Sie Alle wollen nur ihren Stuhl festigen! (gedruckt) - QR Code Friendly

Abendzeitung München, Ausgabe Freitag, 3.11.2017, Leserforum Seite 23, Titel: "Teufel und Weihwasser"
Man sieht es den Jamaika-Kandidaten im Bundeshaus richtig an, dass sie sich mit den wichtigen Themen mehr als schwer tun. Die Kinkerlitzchenprogramme, bei denen es um nicht viel geht, stellen sie vor den Kameras und Journalisten als Meilensteine und große Errungenschaften hin, grinsen in die Kameras!
Da werden jetzt nach außen hin Programme aufgelegt, von denen die Finanzierung mehr als ungewiss ist. Sie Alle fürchten Neuwahlen wie der "Teufel das Weihwasser", um es mit einem alten Sprichwort zu sagen. Sie Alle fürchten nur, dass ihr warmer und lukrativer Sitzplatz weg sein könnte. Wir dürfen gespannt darauf sein, wie das Flüchtlings- und Asylantenproblem samt Obergrenze und Zuzugsbeschränkung aufgeweicht wird. Von den vor der Bundestagswahl gemachten Aussagen, Versprechungen und Lobhudeleien wird zu Gunsten der eigenen Sicherung nicht mehr viel zu erkennen sein.
Die Vereinbarungen der Parteivorsitzenden hielten Seehofers Statthalter in Berlin, den CSU-Landesgruppenchef Alexander Dobrindt, nämlich nicht davon ab, die Unterschiede zu den Grünen erneut deutlich herauszuarbeiten.
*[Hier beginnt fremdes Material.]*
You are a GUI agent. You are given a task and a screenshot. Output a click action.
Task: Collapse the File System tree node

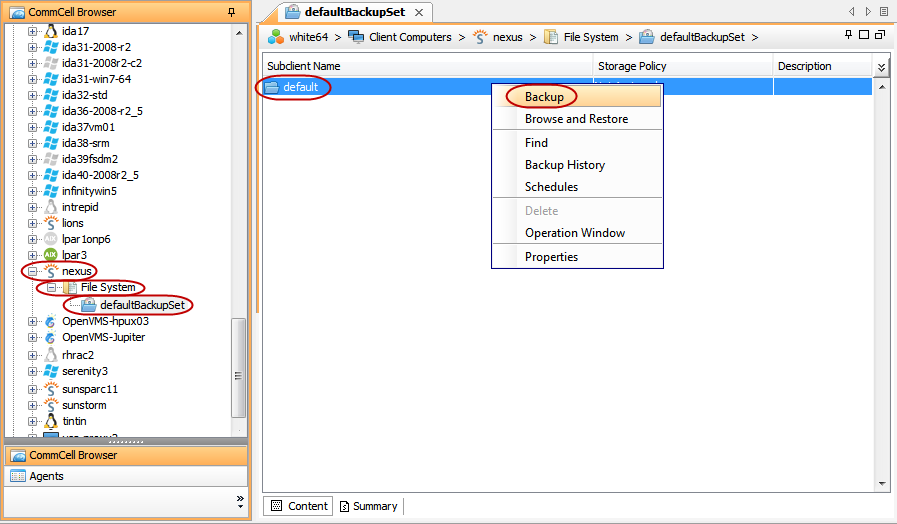[51, 287]
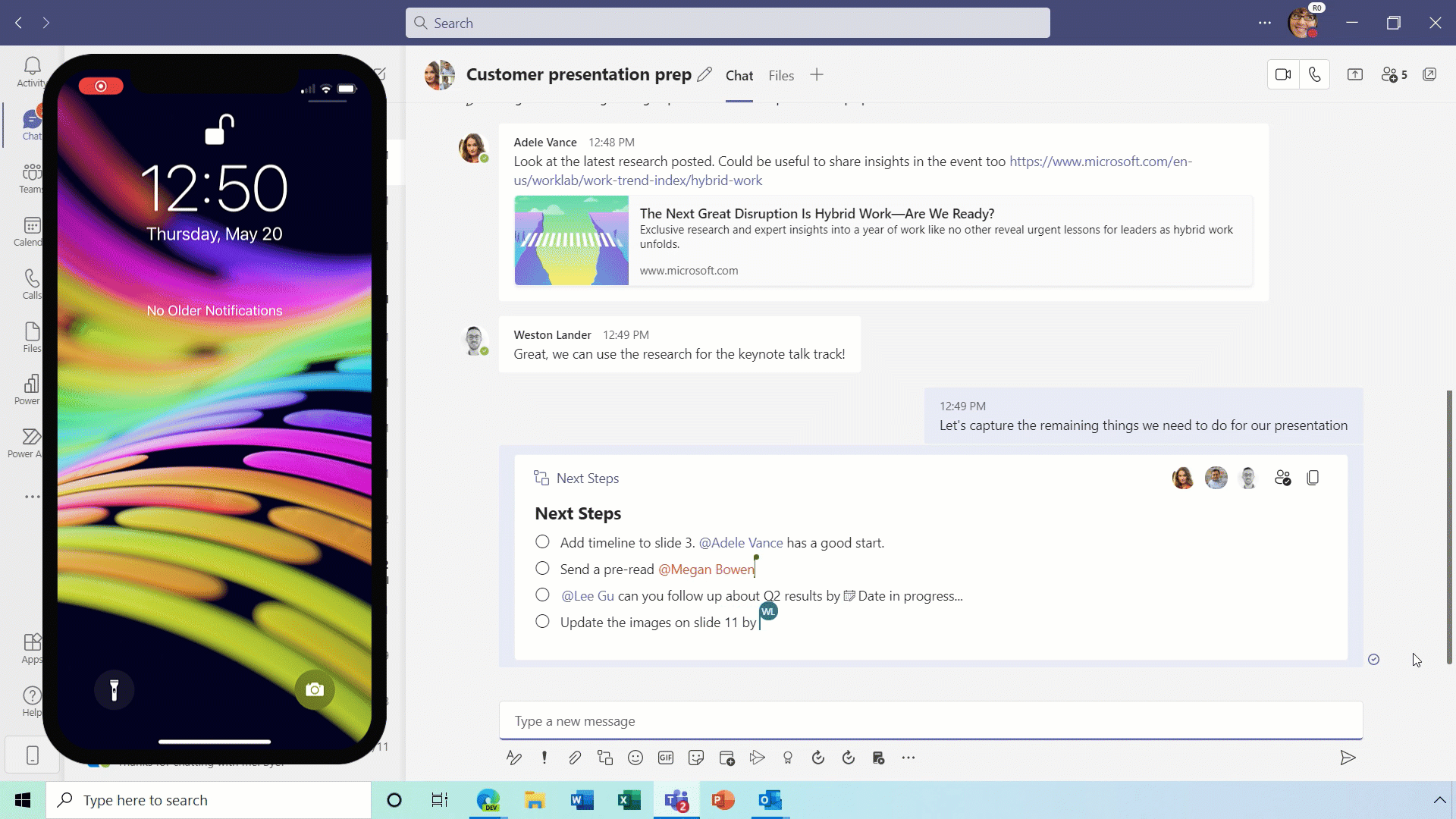Click the share screen icon
Screen dimensions: 1456x819
1355,75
Klar, das seien bestimmt „konstruktive Gespräche“ gewesen zwischen den Chefs. „Aber es gibt keine klaren Ergebnisse. Es bleiben viele Differenzen offen, sowohl was Migration als auch Europa anbelangt.“

Das ganze Geschwafle unserer Abgeordnetenschar kann man nur als "Kakofonie" bezeichnen, wie es heute in den Medien so treffend bezeichnet wird.